--- Written exercise ---
Recast every line below as a JSON list of strings, one string per line and no blank lines. Leave the pictures out of the list.

######

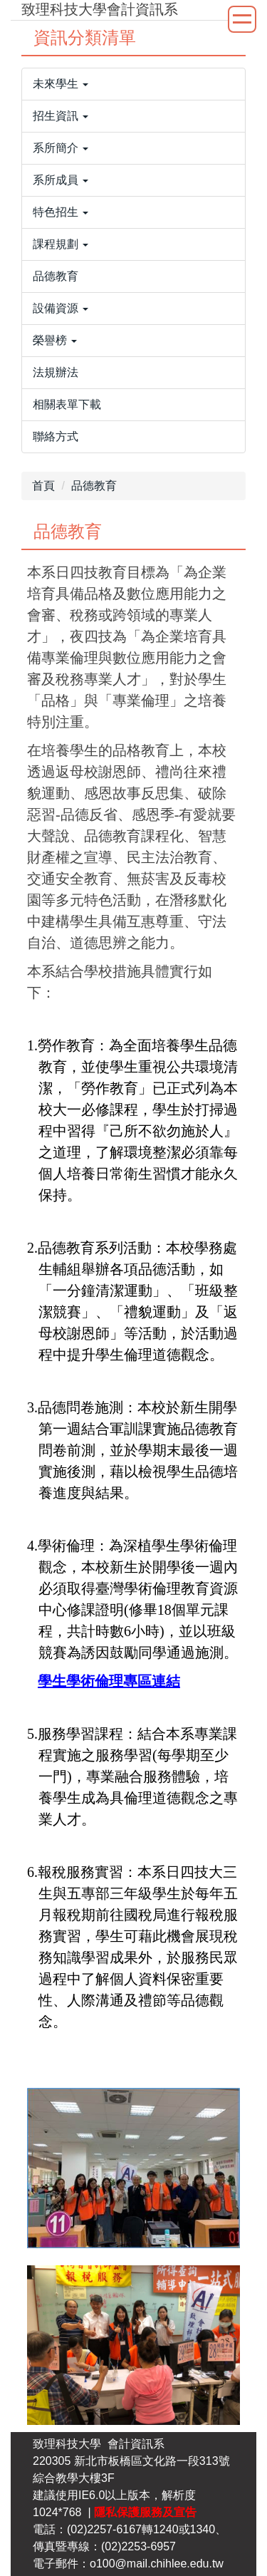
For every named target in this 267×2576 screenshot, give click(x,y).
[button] (133, 84)
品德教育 (94, 486)
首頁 (43, 486)
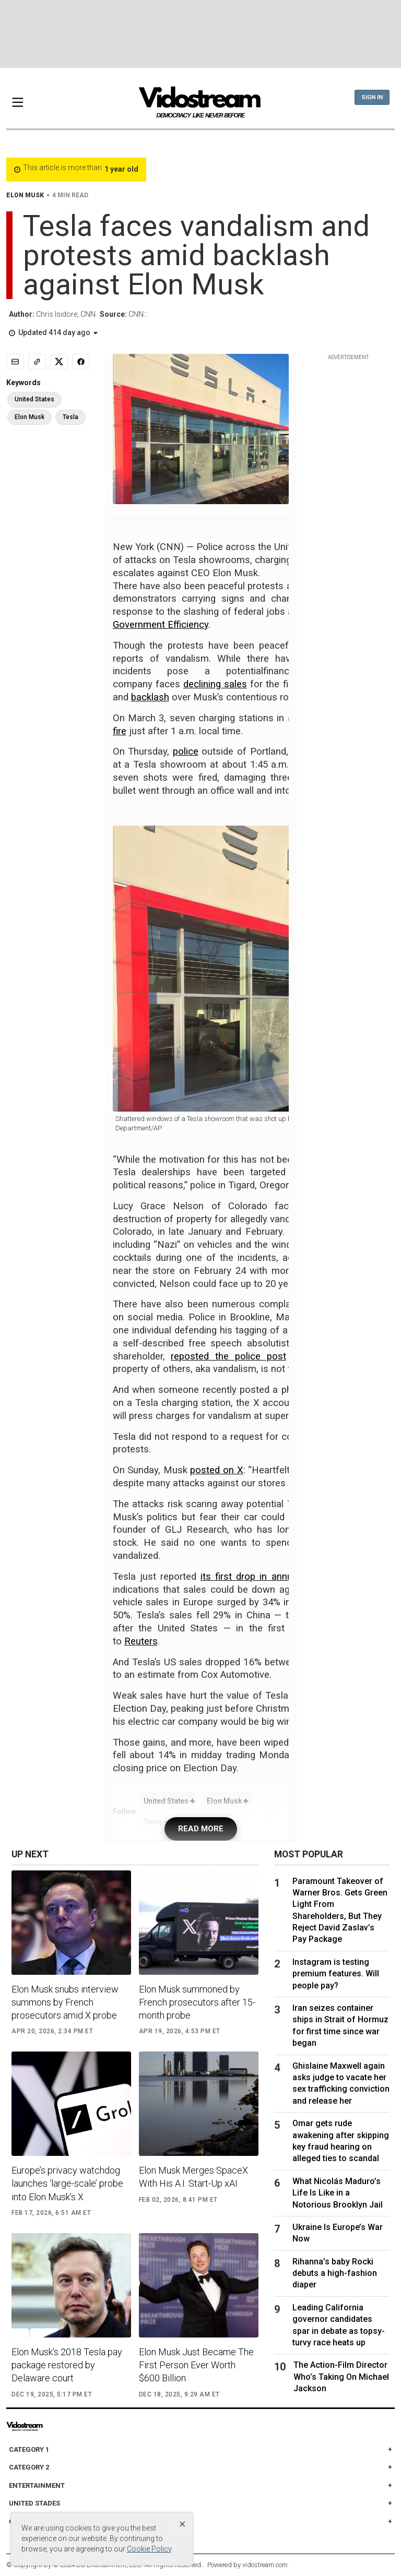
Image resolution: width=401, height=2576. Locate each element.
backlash (150, 697)
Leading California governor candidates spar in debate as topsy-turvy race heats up (338, 2325)
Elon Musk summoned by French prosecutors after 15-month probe (197, 2002)
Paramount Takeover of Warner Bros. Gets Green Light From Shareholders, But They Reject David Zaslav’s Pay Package (339, 1910)
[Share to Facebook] (81, 361)
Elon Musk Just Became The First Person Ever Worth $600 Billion (196, 2364)
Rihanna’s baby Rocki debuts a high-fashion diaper (334, 2273)
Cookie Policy (149, 2549)
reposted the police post (228, 1356)
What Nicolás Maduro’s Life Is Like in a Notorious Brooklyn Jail (337, 2193)
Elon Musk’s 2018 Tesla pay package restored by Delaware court (66, 2364)
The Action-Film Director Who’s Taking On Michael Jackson (341, 2376)
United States (169, 1801)
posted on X (216, 1470)
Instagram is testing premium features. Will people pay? (335, 1973)
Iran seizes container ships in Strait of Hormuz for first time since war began (340, 2025)
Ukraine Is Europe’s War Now (337, 2233)
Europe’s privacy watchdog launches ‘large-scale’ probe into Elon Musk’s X (67, 2183)
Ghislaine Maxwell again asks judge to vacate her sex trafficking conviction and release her (341, 2083)
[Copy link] (37, 361)
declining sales (215, 684)
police (185, 751)
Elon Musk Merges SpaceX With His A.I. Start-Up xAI (193, 2177)
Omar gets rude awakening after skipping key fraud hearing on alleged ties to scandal (340, 2140)
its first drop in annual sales (263, 1576)
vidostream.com (265, 2565)
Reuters (141, 1641)
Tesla (70, 417)
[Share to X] (59, 361)
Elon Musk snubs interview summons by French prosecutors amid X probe (65, 2002)
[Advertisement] (200, 33)
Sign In (372, 97)
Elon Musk (227, 1801)
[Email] (15, 361)
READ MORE (200, 1828)
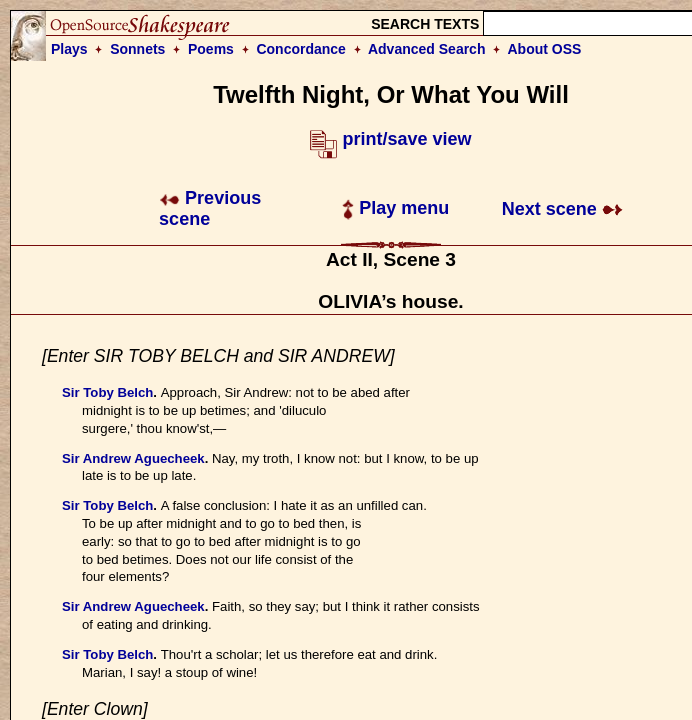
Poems (211, 49)
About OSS (545, 49)
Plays (69, 49)
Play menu (395, 208)
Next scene (562, 209)
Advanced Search (427, 49)
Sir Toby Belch (107, 392)
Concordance (300, 49)
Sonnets (137, 49)
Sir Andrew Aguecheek (133, 458)
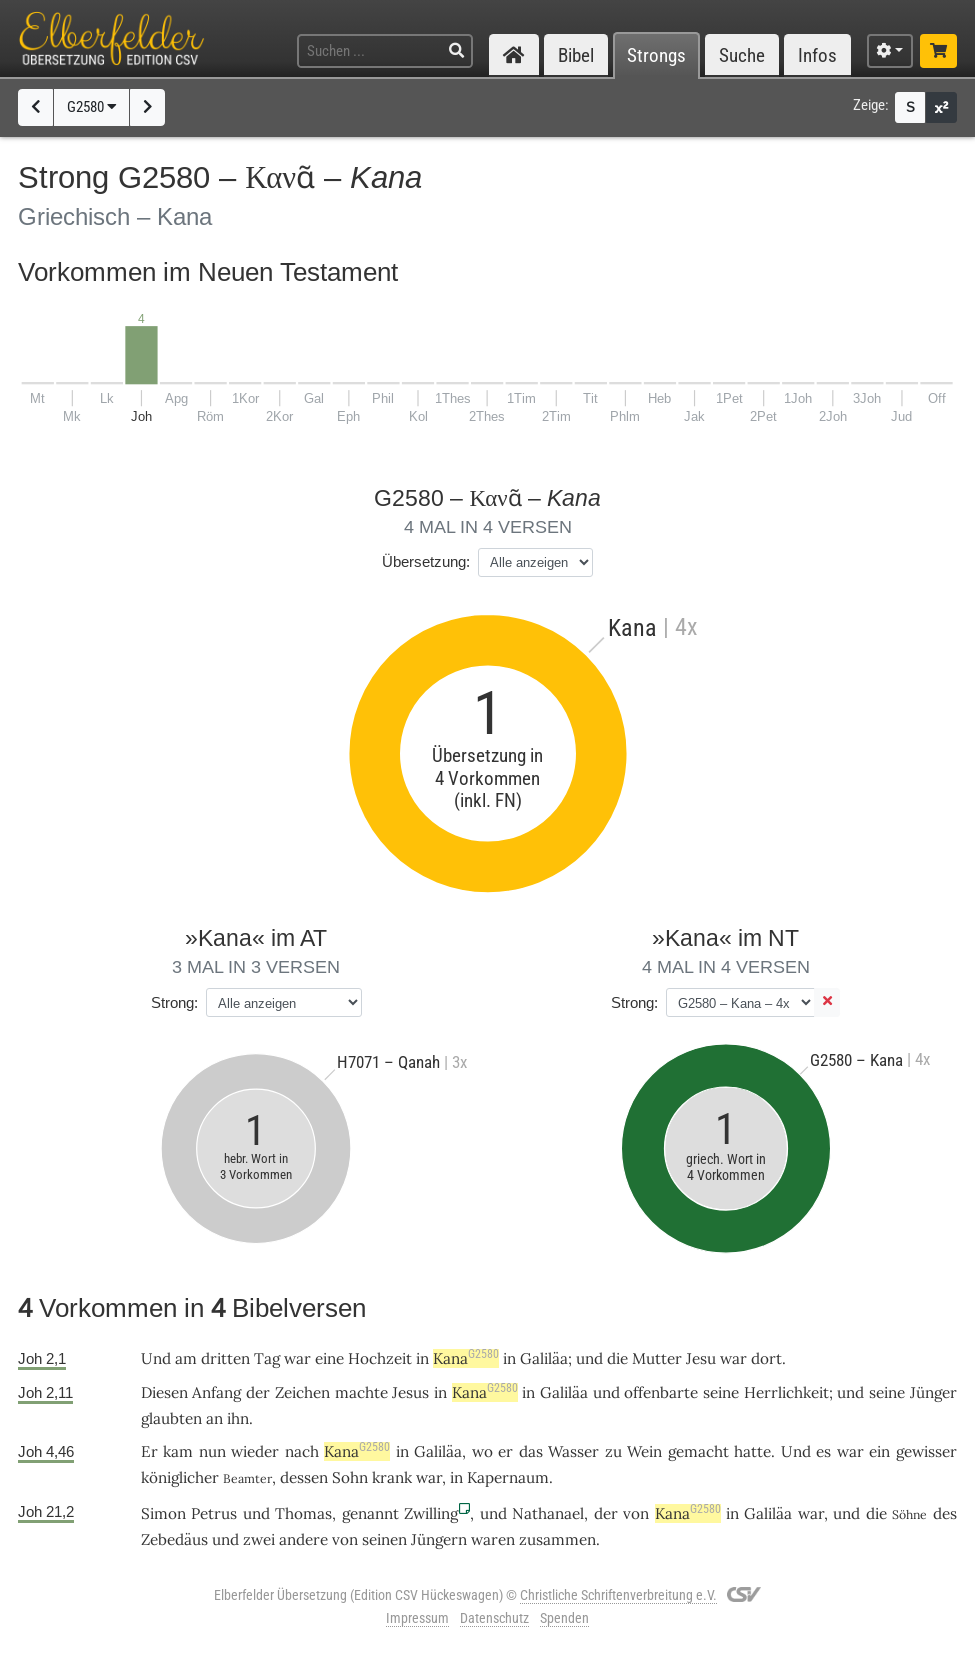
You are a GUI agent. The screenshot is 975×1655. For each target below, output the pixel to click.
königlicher (180, 1477)
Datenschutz (494, 1618)
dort (766, 1358)
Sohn (350, 1477)
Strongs (656, 55)
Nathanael (548, 1513)
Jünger (933, 1392)
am (186, 1358)
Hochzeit (380, 1358)
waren (493, 1539)
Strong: (174, 1002)
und (589, 1358)
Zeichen (302, 1392)
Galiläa (544, 1358)
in (422, 1358)
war (297, 1358)
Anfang (216, 1392)
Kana (466, 1358)
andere (303, 1539)
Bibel (576, 55)
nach (302, 1451)
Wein (644, 1451)
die (617, 1358)
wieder (255, 1451)
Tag (267, 1358)
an (214, 1418)
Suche (742, 55)
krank (392, 1477)
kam (178, 1451)
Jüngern (439, 1539)
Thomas (303, 1513)
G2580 (92, 107)
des (945, 1513)
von (636, 1513)
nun (212, 1451)
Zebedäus (174, 1539)
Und (156, 1358)
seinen (384, 1539)
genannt (370, 1513)
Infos (817, 55)
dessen (304, 1477)
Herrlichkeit (786, 1392)
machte (361, 1392)
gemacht (698, 1451)
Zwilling (431, 1513)
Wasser (573, 1451)
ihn (238, 1418)
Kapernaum (508, 1477)
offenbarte (661, 1392)
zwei (259, 1539)
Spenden (564, 1618)
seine (721, 1392)
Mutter (657, 1358)
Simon (163, 1513)
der (258, 1392)
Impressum (417, 1618)
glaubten (171, 1418)
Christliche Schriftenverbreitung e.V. (618, 1595)
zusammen (557, 1539)
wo (482, 1451)
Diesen (164, 1392)
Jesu (701, 1358)
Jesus (410, 1392)
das (531, 1451)
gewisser (926, 1451)
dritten (225, 1358)
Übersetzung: (426, 561)
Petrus (214, 1513)
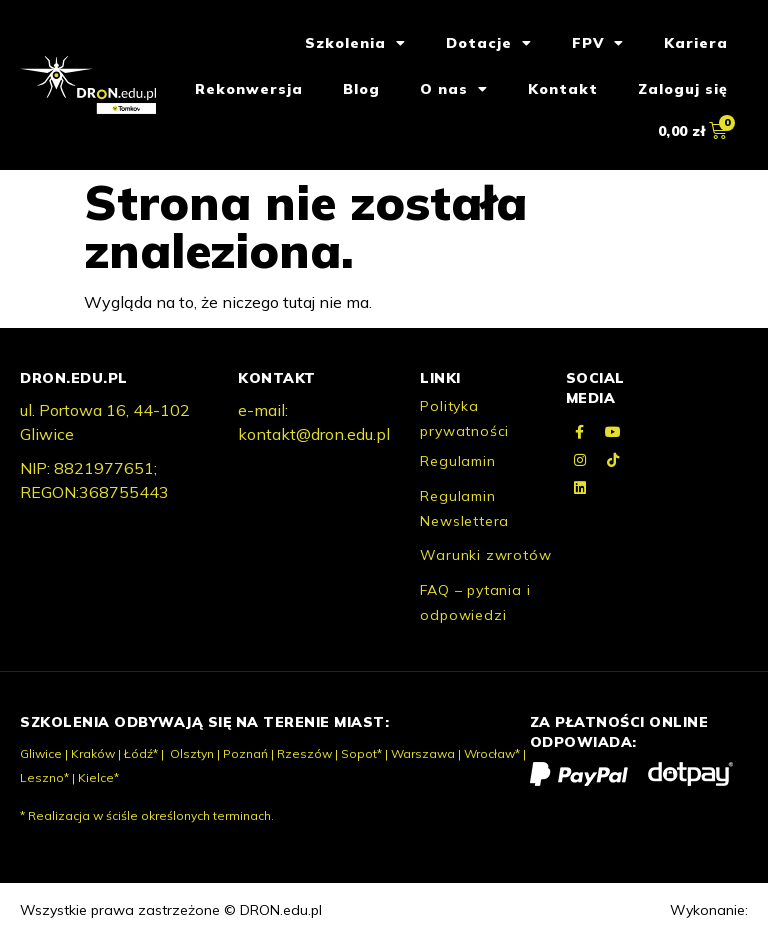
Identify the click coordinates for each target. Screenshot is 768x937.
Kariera (696, 43)
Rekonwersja (249, 89)
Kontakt (563, 89)
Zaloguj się (683, 89)
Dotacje (489, 43)
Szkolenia (355, 43)
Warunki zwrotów (485, 555)
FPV (598, 43)
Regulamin (457, 461)
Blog (361, 89)
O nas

######

--- Answer below ---
[
  "For every named target in this 267×2576 screenshot, give click(x,y).",
  "[button] (133, 84)",
  "品德教育 (94, 486)",
  "首頁 (43, 486)",
  "Image resolution: width=401, height=2576. Locate each element.",
  "backlash (150, 697)",
  "Leading California governor candidates spar in debate as topsy-turvy race heats up (338, 2325)",
  "Elon Musk summoned by French prosecutors after 15-month probe (197, 2002)",
  "Paramount Takeover of Warner Bros. Gets Green Light From Shareholders, But They Reject David Zaslav’s Pay Package (339, 1910)",
  "[Share to Facebook] (81, 361)",
  "Elon Musk Just Became The First Person Ever Worth $600 Billion (196, 2364)",
  "Rihanna’s baby Rocki debuts a high-fashion diaper (334, 2273)",
  "Cookie Policy (149, 2549)",
  "reposted the police post (228, 1356)",
  "What Nicolás Maduro’s Life Is Like in a Notorious Brooklyn Jail (337, 2193)",
  "Elon Musk’s 2018 Tesla pay package restored by Delaware court (66, 2364)",
  "The Action-Film Director Who’s Taking On Michael Jackson (341, 2376)",
  "United States (169, 1801)",
  "posted on X (216, 1470)",
  "Instagram is testing premium features. Will people pay? (335, 1973)",
  "Iran seizes container ships in Strait of Hormuz for first time since war began (340, 2025)",
  "Ukraine Is Europe’s War Now (337, 2233)",
  "Europe’s privacy watchdog launches ‘large-scale’ probe into Elon Musk’s X (67, 2183)",
  "Ghislaine Maxwell again asks judge to vacate her sex trafficking conviction and release her (341, 2083)",
  "[Copy link] (37, 361)",
  "declining sales (215, 684)",
  "police (185, 751)",
  "Elon Musk Merges SpaceX With His A.I. Start-Up xAI (193, 2177)",
  "Omar gets rude awakening after skipping key fraud hearing on alleged ties to scandal (340, 2140)",
  "its first drop in annual sales (263, 1576)",
  "vidostream.com (265, 2565)",
  "Reuters (141, 1641)",
  "Tesla (70, 417)",
  "[Share to X] (59, 361)",
  "Elon Musk snubs interview summons by French prosecutors amid X probe (65, 2002)",
  "[Advertisement] (200, 33)",
  "Sign In (372, 97)",
  "Elon Musk (227, 1801)",
  "[Email] (15, 361)",
  "READ MORE (200, 1828)",
  "Poems (211, 49)",
  "About OSS (545, 49)",
  "Plays (69, 49)",
  "Play menu (395, 208)",
  "Next scene (562, 209)",
  "Advanced Search (427, 49)",
  "Sir Toby Belch (107, 392)",
  "Concordance (300, 49)",
  "Sonnets (137, 49)",
  "Sir Andrew Aguecheek (133, 458)",
  "You are a GUI agent. The screenshot is 975×1655. For each target below, output the pixel to click.",
  "königlicher (180, 1477)",
  "Datenschutz (494, 1618)",
  "dort (766, 1358)",
  "Sohn (350, 1477)",
  "Strongs (656, 55)",
  "Nathanael (548, 1513)",
  "Jünger (933, 1392)",
  "am (186, 1358)",
  "Hochzeit (380, 1358)",
  "waren (493, 1539)",
  "Strong: (174, 1002)",
  "und (589, 1358)",
  "Zeichen (302, 1392)",
  "Galiläa (544, 1358)",
  "in (422, 1358)",
  "war (297, 1358)",
  "Anfang (216, 1392)",
  "Kana (466, 1358)",
  "andere (303, 1539)",
  "Bibel (576, 55)",
  "nach (302, 1451)",
  "Wein (644, 1451)",
  "die (617, 1358)",
  "wieder (255, 1451)",
  "Tag (267, 1358)",
  "an (214, 1418)",
  "Suche (742, 55)",
  "krank (392, 1477)",
  "kam (178, 1451)",
  "Jüngern (439, 1539)",
  "Thomas (303, 1513)",
  "G2580 (92, 107)",
  "des (945, 1513)",
  "von (636, 1513)",
  "nun (212, 1451)",
  "Zebedäus (174, 1539)",
  "Und (156, 1358)",
  "seinen (384, 1539)",
  "genannt (370, 1513)",
  "Infos (817, 55)",
  "dessen (304, 1477)",
  "Herrlichkeit (786, 1392)",
  "machte (361, 1392)",
  "gemacht (698, 1451)",
  "Zwilling (431, 1513)",
  "Wasser (573, 1451)",
  "ihn (238, 1418)",
  "Kapernaum (508, 1477)",
  "offenbarte (661, 1392)",
  "zwei (259, 1539)",
  "Spenden (564, 1618)",
  "seine (721, 1392)",
  "Mutter (657, 1358)",
  "Simon (163, 1513)",
  "der (258, 1392)",
  "Impressum (417, 1618)",
  "glaubten (171, 1418)",
  "Christliche Schriftenverbreitung e.V. (618, 1595)",
  "zusammen (557, 1539)",
  "wo (482, 1451)",
  "Diesen (164, 1392)",
  "Jesu (701, 1358)",
  "Jesus (410, 1392)",
  "das (531, 1451)",
  "gewisser (926, 1451)",
  "dritten (225, 1358)",
  "Übersetzung: (426, 561)",
  "Petrus (214, 1513)",
  "Identify the click coordinates for each target. Screenshot is 768x937.",
  "Kariera (696, 43)",
  "Rekonwersja (249, 89)",
  "Kontakt (563, 89)",
  "Zaloguj się (683, 89)",
  "Dotacje (489, 43)",
  "Szkolenia (355, 43)",
  "Warunki zwrotów (485, 555)",
  "FPV (598, 43)",
  "Regulamin (457, 461)",
  "Blog (361, 89)",
  "O nas"
]